Mr. Isaacs eBook

This eBook from the Gutenberg Project consists of approximately 298 pages of information about Mr. Isaacs.

Mr. Isaacs eBook

This eBook from the Gutenberg Project consists of approximately 298 pages of information about Mr. Isaacs.

“Why?”

“Why, indeed!  Here you and Miss Westonhaugh have been calmly planning an extensive tiger-hunt, when you have promised to be in the neighbourhood of Keitung in three weeks, wherever that may be.  I suppose it is in the opposite direction from here, for you will not find any tigers nearer than the Terai at this time of year.”
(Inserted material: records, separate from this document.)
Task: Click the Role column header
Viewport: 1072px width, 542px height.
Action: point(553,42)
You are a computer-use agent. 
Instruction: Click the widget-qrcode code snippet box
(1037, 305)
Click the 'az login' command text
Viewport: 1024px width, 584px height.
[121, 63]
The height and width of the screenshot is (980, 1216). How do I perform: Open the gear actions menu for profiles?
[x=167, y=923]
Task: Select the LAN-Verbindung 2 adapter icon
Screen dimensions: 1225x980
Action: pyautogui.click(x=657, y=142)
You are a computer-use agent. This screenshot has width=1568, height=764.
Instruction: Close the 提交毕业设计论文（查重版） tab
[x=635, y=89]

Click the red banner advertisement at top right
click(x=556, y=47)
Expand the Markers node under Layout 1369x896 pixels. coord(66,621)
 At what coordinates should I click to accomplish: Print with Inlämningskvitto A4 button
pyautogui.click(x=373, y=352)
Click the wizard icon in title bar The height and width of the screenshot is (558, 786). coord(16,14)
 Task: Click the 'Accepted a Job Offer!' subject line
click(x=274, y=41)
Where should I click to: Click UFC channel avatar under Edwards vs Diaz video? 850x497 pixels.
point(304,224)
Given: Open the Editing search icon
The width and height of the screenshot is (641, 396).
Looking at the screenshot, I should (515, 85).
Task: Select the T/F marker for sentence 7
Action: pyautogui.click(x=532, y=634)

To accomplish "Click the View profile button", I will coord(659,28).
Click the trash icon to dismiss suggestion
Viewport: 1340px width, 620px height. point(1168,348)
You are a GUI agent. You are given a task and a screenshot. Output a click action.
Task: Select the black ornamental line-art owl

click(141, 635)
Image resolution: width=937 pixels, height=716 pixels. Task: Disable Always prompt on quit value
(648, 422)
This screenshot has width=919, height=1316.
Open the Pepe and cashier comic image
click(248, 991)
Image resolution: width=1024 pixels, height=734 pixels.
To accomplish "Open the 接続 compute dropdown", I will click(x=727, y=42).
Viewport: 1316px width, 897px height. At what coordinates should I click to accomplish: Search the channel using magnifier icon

“I do not see the difficulty,” he answered.  “We can be in Oude in two days from here; shoot tigers for ten days, and be here again in two days more.  That is just a fortnight.  It will not take me a week to reach Keitung.  I am much mistaken if I do not get there in three days.  I shall lay a dak by messengers before I go to Oude, and between a double set of coolies and lots of ponies wherever the roads are good enough, I shall be at the place of meeting soon enough, never fear.”

“Oh, very well; but I hardly think Ghyrkins will want to return under three weeks; and—­I did not think you would want to leave the party.”  He had evidently planned the whole three weeks’ business carefully.  I did not continue the conversation.  He was naturally absorbed in the arrangement of his numerous schemes—­no easy matter, when affairs of magnitude have to be ordered to suit the exigencies of a grande passion.  I shrank from intruding on his reflections, and I had quite enough to do in keeping my horse on his feet in the thick darkness.  Suddenly he reared violently, and then stood still, quivering in every limb.  Isaacs’ horse plunged and snorted by my side, and cannoned heavily against me.  Then all was quiet.  I could see nothing.  Presently a voice, low and musical, broke on the darkness, and I thought I could distinguish a tall figure on foot at Isaacs’ knee.  Whoever the man was he must be on the other side of my companion, but I made out a head from which the voice proceeded.

“Peace, Abdul Hafiz!” it said.

“Aleikum Salaam, Ram Lal!” answered Isaacs.  He must have recognised the man by his voice.

“Abdul,” continued the stranger, speaking Persian.  “I have business with thee this night; thou art going home.  If it is thy pleasure I will be with thee in two hours in thy dwelling.”

“Thy pleasure is my pleasure.  Be it so.”  I thought the head disappeared.

“Be it so,” the voice echoed, growing faint, as if moving rapidly away from us.  The horses, momentarily startled by the unexpected pedestrian, regained their equanimity.  I confess the incident gave me a curiously unpleasant sensation.  It was so very odd that a man on foot—­a Persian, I judged, by his accent—­should know of my companion’s whereabouts, and that they should recognise each other by their voices.  I recollected that our coming to Mr. Ghyrkins’ bungalow was wholly unpremeditated, and I was sure Isaacs had spoken to none but our party—­not even to his saice—­since our meeting with the Westonhaughs on the Annandale road an hour and a half before.

“I wonder what he wants,” said my friend, apparently soliloquising.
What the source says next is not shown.